## INSTRUCTIONS FOR THE TASK
Carry on the passage about Strelitzia food plant records from where it stops below.

─── TEXT FOR ANALYSIS ───

The first food plant record is that of Leigh (1910) from ‘wild banana’ which refers to S. nicolai   , also known as the giant white bird-of-paradise, and this is also the food plant listed in recent works ( Dickson & Kroon 1978, Migdoll 1988, Pringle et al. 1994, Henning et al. 1997, Woodhall 2005). However, in his list of food plants of South African Lepidoptera, Platt (1921)   lists only S. augusta   , which is a synonym of S. alba   , the white bird-ofparadise. Murray (1932) presents the information of Leigh (1910), but refers to the food plant as S. augusta   (i.e. S. alba   ), and uses this name again later ( Murray 1959). Strelitzia alba   and S. nicolai   are both arborescent species with white flowers, and it would seem that in this context, entomologists misapplied the former name in the middle of last century.

─── SUPPLIED MATERIAL ───

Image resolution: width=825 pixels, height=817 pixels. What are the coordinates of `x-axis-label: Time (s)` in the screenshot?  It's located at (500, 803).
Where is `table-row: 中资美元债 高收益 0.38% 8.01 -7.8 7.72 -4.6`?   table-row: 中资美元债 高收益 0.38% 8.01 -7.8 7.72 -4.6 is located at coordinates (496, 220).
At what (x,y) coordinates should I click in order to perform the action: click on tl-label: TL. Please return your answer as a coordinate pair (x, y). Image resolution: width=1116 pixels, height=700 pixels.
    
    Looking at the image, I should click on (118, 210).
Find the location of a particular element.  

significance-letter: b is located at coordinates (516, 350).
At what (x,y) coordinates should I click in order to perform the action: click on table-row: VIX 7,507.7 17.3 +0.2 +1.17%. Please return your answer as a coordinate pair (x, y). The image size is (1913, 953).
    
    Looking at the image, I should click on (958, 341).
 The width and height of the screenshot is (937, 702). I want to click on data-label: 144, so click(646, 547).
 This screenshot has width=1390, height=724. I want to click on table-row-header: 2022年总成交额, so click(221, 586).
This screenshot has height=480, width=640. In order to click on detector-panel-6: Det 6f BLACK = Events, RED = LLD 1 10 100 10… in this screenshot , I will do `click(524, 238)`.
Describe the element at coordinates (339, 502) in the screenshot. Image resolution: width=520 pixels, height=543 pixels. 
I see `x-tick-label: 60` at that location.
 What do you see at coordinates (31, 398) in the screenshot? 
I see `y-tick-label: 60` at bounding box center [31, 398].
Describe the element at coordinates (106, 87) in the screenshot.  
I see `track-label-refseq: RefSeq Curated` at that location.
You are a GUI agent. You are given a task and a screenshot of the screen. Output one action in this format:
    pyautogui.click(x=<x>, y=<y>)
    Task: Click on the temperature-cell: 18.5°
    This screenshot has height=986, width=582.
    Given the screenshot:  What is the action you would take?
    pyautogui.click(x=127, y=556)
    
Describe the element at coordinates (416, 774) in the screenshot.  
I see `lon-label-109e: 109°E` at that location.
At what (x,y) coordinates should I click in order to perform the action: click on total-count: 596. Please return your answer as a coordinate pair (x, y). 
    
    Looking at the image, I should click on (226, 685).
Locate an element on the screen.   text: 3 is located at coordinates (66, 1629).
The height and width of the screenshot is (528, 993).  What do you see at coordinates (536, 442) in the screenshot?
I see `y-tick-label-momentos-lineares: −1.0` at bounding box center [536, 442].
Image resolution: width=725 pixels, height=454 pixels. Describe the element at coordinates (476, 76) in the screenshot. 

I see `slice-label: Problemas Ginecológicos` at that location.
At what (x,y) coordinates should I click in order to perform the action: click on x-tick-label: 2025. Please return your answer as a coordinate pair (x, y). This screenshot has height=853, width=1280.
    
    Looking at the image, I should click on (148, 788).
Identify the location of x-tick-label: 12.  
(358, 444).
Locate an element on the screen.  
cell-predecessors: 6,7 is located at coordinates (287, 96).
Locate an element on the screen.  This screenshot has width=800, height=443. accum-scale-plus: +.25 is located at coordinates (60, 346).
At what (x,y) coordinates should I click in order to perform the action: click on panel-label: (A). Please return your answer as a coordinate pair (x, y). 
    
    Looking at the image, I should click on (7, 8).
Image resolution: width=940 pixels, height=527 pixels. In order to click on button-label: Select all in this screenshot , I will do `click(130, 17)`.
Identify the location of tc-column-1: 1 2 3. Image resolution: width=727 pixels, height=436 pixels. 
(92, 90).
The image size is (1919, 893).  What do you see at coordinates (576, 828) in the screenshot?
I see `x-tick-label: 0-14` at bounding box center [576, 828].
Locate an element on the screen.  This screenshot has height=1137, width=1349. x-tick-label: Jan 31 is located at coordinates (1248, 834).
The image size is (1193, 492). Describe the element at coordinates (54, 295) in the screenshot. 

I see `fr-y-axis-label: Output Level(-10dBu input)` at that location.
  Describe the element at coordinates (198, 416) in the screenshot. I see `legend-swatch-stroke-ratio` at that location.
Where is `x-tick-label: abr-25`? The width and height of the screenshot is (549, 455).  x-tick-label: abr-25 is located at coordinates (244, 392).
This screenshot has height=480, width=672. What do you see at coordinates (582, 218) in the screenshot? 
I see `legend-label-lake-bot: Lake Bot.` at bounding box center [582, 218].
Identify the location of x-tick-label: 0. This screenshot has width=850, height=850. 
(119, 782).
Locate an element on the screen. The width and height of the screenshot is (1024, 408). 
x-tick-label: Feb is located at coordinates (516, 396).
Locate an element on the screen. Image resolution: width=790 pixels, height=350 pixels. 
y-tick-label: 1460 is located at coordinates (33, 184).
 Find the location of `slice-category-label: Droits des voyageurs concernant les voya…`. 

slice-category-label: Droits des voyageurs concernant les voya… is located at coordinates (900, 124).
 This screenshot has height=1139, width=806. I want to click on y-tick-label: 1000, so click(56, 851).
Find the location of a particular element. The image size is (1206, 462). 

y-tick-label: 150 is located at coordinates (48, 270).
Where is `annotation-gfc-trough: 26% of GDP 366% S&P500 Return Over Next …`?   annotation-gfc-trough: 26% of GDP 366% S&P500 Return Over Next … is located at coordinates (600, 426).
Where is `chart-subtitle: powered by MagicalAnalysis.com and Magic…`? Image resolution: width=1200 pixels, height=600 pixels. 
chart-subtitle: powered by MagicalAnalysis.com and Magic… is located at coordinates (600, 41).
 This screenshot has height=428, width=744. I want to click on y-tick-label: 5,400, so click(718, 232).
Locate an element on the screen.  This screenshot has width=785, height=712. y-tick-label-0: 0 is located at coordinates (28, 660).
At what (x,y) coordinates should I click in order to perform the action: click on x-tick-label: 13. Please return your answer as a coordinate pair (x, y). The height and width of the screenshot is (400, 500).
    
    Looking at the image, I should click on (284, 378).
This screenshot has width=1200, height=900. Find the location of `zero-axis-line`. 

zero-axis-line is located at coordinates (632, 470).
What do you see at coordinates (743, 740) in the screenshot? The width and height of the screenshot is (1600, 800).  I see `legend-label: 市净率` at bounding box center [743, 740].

───

## EXPECTED ANSWER
Life history. Leigh (1910) provided a fairly detailed description of the life history that was not improved until G.C. Clark’s detailed life history plate was published ( Dickson & Kroon 1978, Plate 28). Subsequently Migdoll (1988) provided photographs of the caterpillar and food plant, and Henning et al. (1997) of the caterpillar and pupa. We cannot add anything significant to these, but include SCC’s photographs of the penultimate and final instar caterpillar and pupa for comparison with other Hesperiinae   incertae sedis. The ovum is reported to be 2.0 x 1.8mm diameter x height, with ‘ 30-40 longitudinal ribs, a third of which stop part of the way up the side, the remainder joining in pairs to form a single very short rib just short of the micropyle’ (G.C. Clark in Dickson & Kroon 1978). The caterpillar ( Figure 38 View FIGURE 38 ) is distinctive due to the orange markings around spiracles A 1 –A 8, variable dark late instar head markings, and the variable dark anal plate, especially in the third to penultimate instars. The pupating caterpillar and pupa are covered with white waxy powder.

Natural enemies. G.C. Clark (in Dickson & Kroon 1978) records that a tachinid, Thecocarcelia incedens (Rondani)   has been reared from the pupa –– the same species was also reared from Artitropa erinnyis erinnyis (Trimen)   , as discussed in (Cock et al. 2015). Based on an ovum preserved in ABRI (on Strelitzia, Margate, Natal   , South Africa, 28 Nov 1998), there is also at least one egg parasitoid that attacks M. fiara   .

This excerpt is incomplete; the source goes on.